Sprachwitz und pointierte Formulierungen lenken die Aufmerksamkeit auf die roten Fäden, die die vielfältigen biblischen Geschichten durchziehen und miteinander verbinden. Dabei ist der Autor stets darauf bedacht, die Bedeutung der Bibel für Entwicklung und Verständnis der europäischen Kultur nachzuweisen. Die Befreiungsbewegungen der Moderne, Parole und Programm der Französischen Revolution – Freiheit, Gleichheit, Brüderlichkeit –, undenkbar ohne die Bibel.

"Ich weiß nicht, ob Gott existiert, aber die biblischen Geschichten sind für mich in sich so schlüssig, so modern und revolutionär, dass sie mir auch ohne den Glauben an Gott viel geben können. Die ganze abendländische Geistesgeschichte, zum Beispiel die Aufklärung, wurzelt ganz tief in der Bibel."

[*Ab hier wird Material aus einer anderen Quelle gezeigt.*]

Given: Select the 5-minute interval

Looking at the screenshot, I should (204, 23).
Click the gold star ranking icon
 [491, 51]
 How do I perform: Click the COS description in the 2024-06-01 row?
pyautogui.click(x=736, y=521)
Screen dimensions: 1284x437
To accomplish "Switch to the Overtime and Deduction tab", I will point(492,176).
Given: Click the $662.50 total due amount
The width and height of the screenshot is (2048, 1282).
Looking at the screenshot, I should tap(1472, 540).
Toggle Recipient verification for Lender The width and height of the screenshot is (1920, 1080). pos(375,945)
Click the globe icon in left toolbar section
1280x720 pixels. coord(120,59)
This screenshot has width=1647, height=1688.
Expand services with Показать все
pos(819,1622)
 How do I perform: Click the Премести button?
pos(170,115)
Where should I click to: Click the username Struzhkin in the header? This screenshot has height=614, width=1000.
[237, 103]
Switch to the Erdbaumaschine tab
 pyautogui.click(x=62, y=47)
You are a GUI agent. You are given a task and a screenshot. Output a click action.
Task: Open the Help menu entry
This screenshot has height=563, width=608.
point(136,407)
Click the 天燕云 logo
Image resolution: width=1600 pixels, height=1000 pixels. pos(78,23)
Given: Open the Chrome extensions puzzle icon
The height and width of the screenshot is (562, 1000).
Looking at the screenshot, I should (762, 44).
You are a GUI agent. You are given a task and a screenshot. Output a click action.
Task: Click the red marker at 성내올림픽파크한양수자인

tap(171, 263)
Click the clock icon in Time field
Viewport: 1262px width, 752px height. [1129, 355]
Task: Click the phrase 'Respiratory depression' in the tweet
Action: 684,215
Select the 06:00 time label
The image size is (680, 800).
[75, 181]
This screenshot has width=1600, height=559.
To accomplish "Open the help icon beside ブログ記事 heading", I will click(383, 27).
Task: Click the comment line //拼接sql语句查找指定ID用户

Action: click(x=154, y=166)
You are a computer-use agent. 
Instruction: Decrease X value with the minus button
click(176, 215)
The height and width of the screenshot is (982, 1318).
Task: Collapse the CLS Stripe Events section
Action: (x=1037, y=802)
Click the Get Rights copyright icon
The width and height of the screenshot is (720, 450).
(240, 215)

Christian Nürnberger bezeichnet sich selbst als Agnostiker. Von daher mag es nicht verwundern, dass der streitbare Publizist sein knapp 40-seitiges Jesus-Kapitel – "Jesus: ein Radikaler im öffentlichen Dienst" – mit dem Blick auf den am Kreuz Gescheiterten enden lässt. Von der Auferstehung zunächst kein Wort. Vielmehr unternimmt Nürnberger im an und abschließenden Kapitel den Versuch, das Entstehen der Kirche, das weitere Agieren der Jesusjünger ohne die "Hypothese Auferstehung" zu erklären. Das liest sich gut, wird aber nicht jeden überzeugen. In diesem Zusammenhang findet man auch die eine oder andere kirchenkritische Bemerkung, nicht zuletzt die bedenkenswerte These:

"Dreihundert Jahre lang sind ... [die Christen] den Weg gegangen, den Jesus lehrte. Das von ihnen angehäufte Glaubenskapital reichte für anderthalb Jahrtausende. Jetzt ist es weg und muss neu produziert werden."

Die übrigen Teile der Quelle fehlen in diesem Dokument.